Ребенка пятого печаль вполне понятна.
Его ранимость матери привычна
До безучастия. Она все время гонит
Его к взрослению.
И в этом скором детстве
Не дотянуться было до скакалки,
До куклы, ходунков, до книги сказок;
Как будто не было ни плача, ни капризов,
Ни мокрых и «пахучих» ползунков.
Со временем компьютер приютил.
В нем детская душа, как поплавок,
С утра до вечера. И только в час ночной
Его, как из аквариума рыбку
Без спроса вынимают и кладут
Поближе к матери, чтоб ей бока согреть.
А у него за ушком розовая жвачка,
Как первый опыт маленького «я».
Она воспринимала распусканье розы
как порнофильм.
И мягко так пушистилась
клубком из белой нити
Я ввязывала в эту нить
колючие шипы
Сейчас я бабушку вплетаю
в сеть стихотворений
Она везде: в моей одежды
складках,
В жемчужных бусах
часть ее души.
Всего же лучше прячется
бабуля
В моих седых упрямых волосах.
Стою я с веником и думаю,
что лучше — мести так дальше
или книгу взять,
в покое пребывать или искать
чего-то нового без масок и без фальши.
Я, как русалка с веником-хвостом
и с грудью женщины и черепо-костями
под грубой кожей.
Я же выметаю,
ломаю, выбиваю и дроблю.
Я это делать вовсе не люблю.
Еду готовлю и детей рожаю —
моих карателей,
верчусь, кручусь, плачу
мечтой, душой, желаньями и кровью,
чтоб веник превратить в букет цветов.
Асфальт невольно злю и обижаю.
Он вечно мокрый.
Я ж опять стираю
и веником опять мету
и что-то выбиваю налету
Вокруг так много поводов для стресса,
Но даже с веником в руке —
я поэтесса!
Свистит. Зовет.

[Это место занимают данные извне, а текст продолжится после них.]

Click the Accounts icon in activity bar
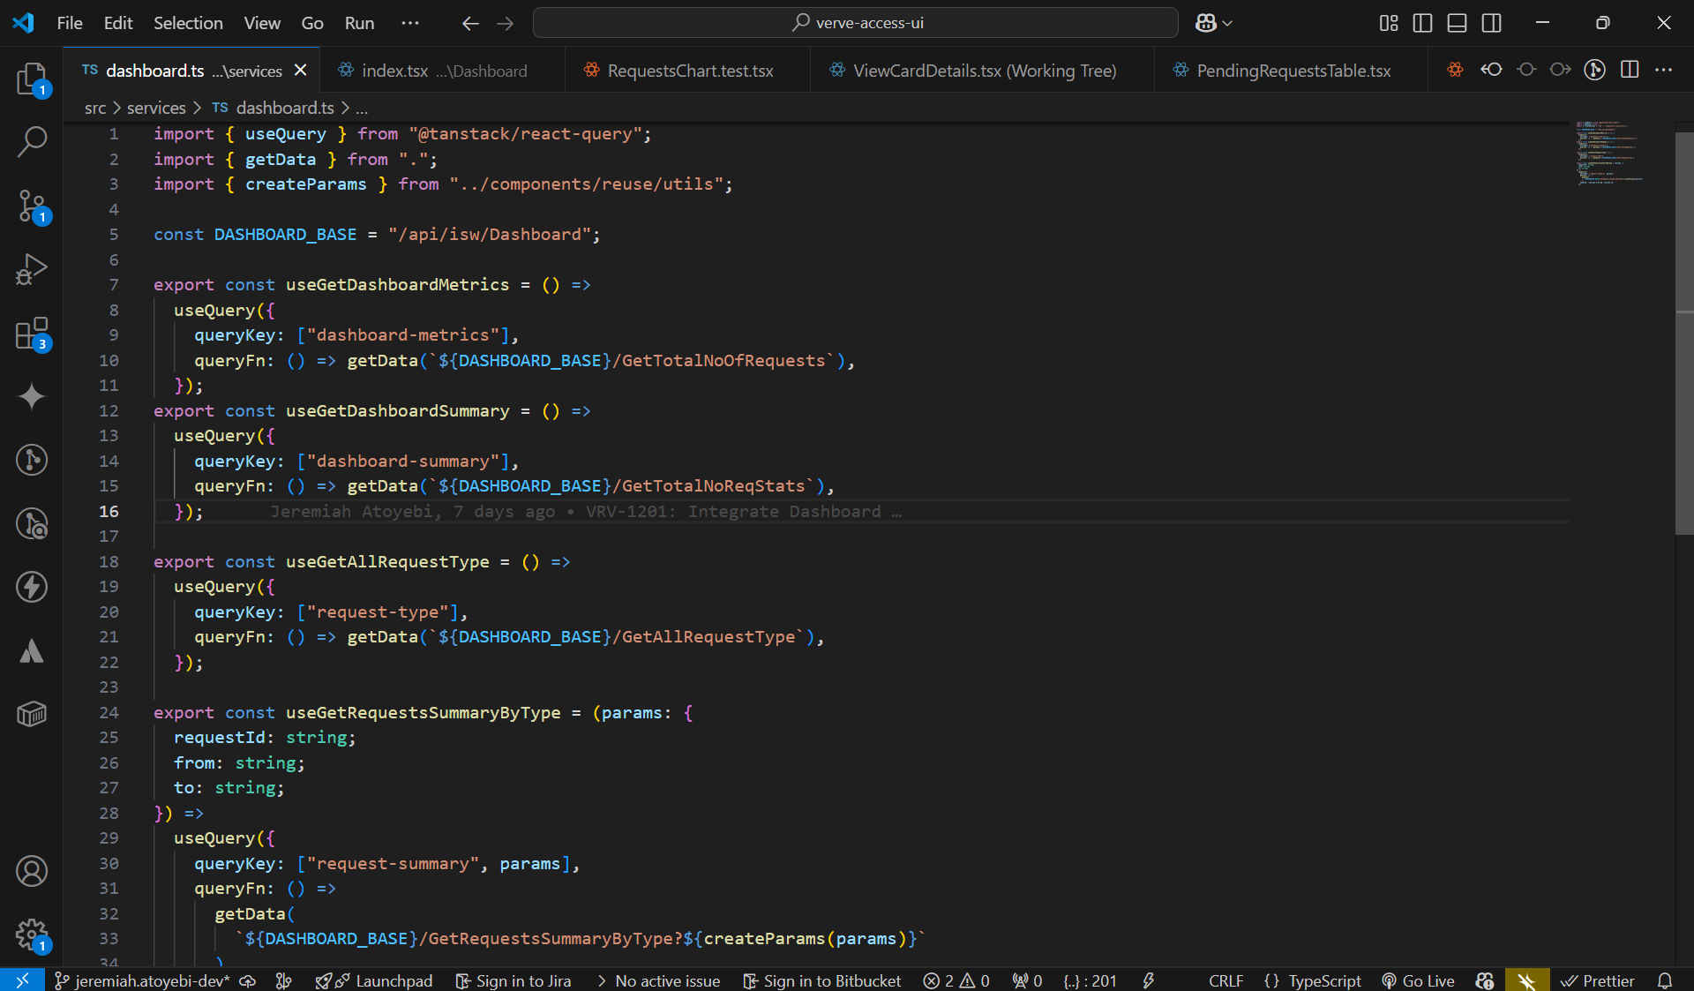The width and height of the screenshot is (1694, 991). (x=32, y=871)
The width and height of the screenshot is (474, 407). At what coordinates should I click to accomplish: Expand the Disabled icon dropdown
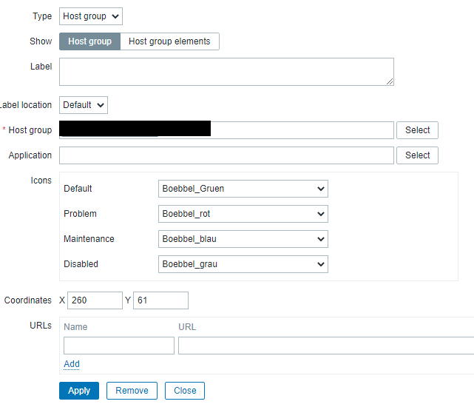point(243,264)

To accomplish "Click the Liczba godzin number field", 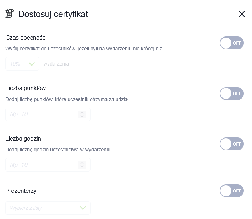I will [x=48, y=165].
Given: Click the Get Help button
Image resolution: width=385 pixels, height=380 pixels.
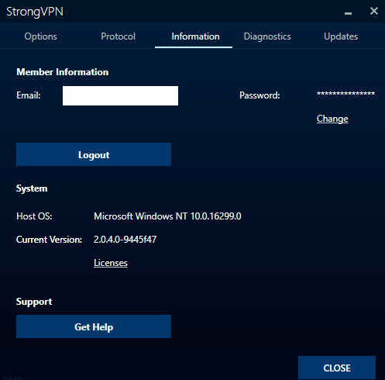Looking at the screenshot, I should (94, 326).
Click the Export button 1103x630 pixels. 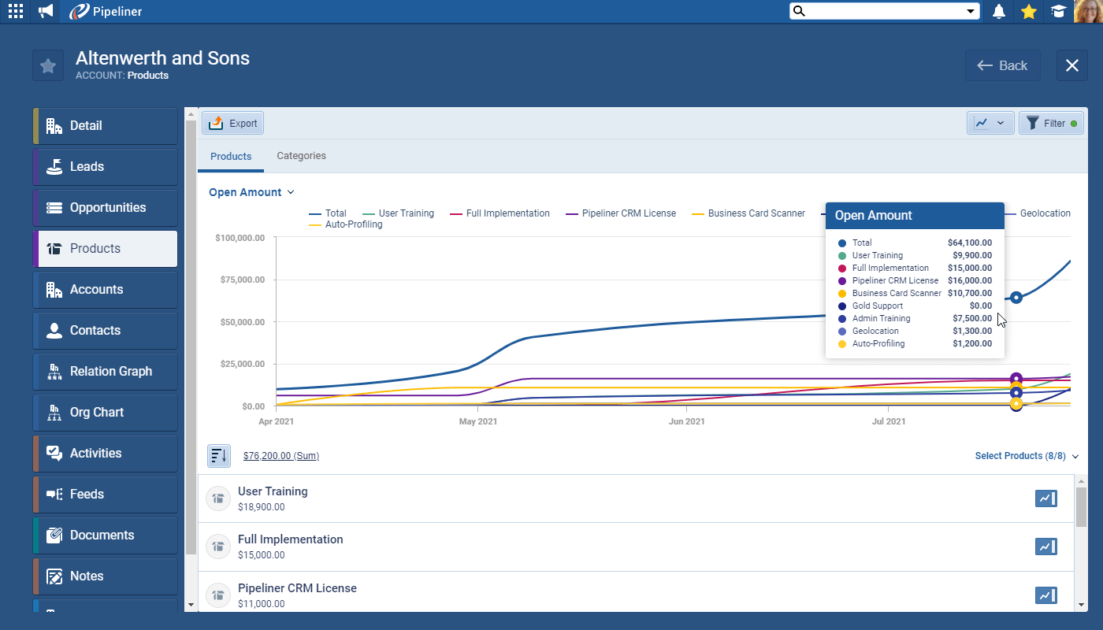[233, 123]
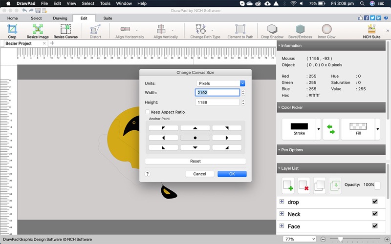Toggle visibility checkbox for Neck layer
Viewport: 391px width, 244px height.
tap(375, 214)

Завлекает.
Чем-то похож на меня —
он знает, какою набит дребеденью.
Ручной, как собака,
только не ласков.
Меняю лед
на льда налет,
невольно ощущаю
похожесть освещения внутри.
Давай, мой друг,
опустошимся до конца
и будем ждать прохладу оправданий.
Не я, а он
в дробящей лихорадке.
Ему б закалка давняя моя.
Опять я довела его до ручки,
касаясь темы вечной пустоты.
Когда пишу стихотворенье,
все тело, как в молитве,
в звуках транса.
Ищу слова
и, находя их, чувствую невольно
себя преступницей,
презревшей мир вещей.
Я в недрах мыслей
нахожу месторожденье
и все полезное
внедряю в строй стиха,
объединяю пальцы, как потомство,
и слышу наступление момента,
когда пора в открывшееся сердце
вонзить перо-лопату,
и — вперед!
Я стих потеряла
белый.
Алыми строчками в нем
проступали черные мысли,
в сахаре и хлебе замешанные,
выпеченные из печали
и заботы о мягкой родине.
Я стих потеряла,
покупая лук,
бранясь с очерствевшей судьбой
за крупицу земли
чтоб могла я пастись
под любимым солнцем.
Я потеряла стих.
Я потеряла родину,
нашедший пусть отзовется
и покажет их мне.
Однажды,
давно, а может, недавно
жила-была женщина —
письменный стол.
Ножами вертела возле печи
и ветер ловила сетями
из бельевых веревок
И словно белье
она выжимала мечты
о счастливой и крепкой семье…
А в ящичках выдвижных
дети имели место,
И дверца к ранимому сердцу
порой открывалась ключом.
А по ночам, в глубине тишины
отбеливались стихи,
утоляя ненужную гордость.
Согнувшись, единожды,
так и стоит она,
не познав взмаха крыльев.
Стоит бестолково,
взирая на стульев разброд,
и вопрошает безвольно,
женщина я или стол?..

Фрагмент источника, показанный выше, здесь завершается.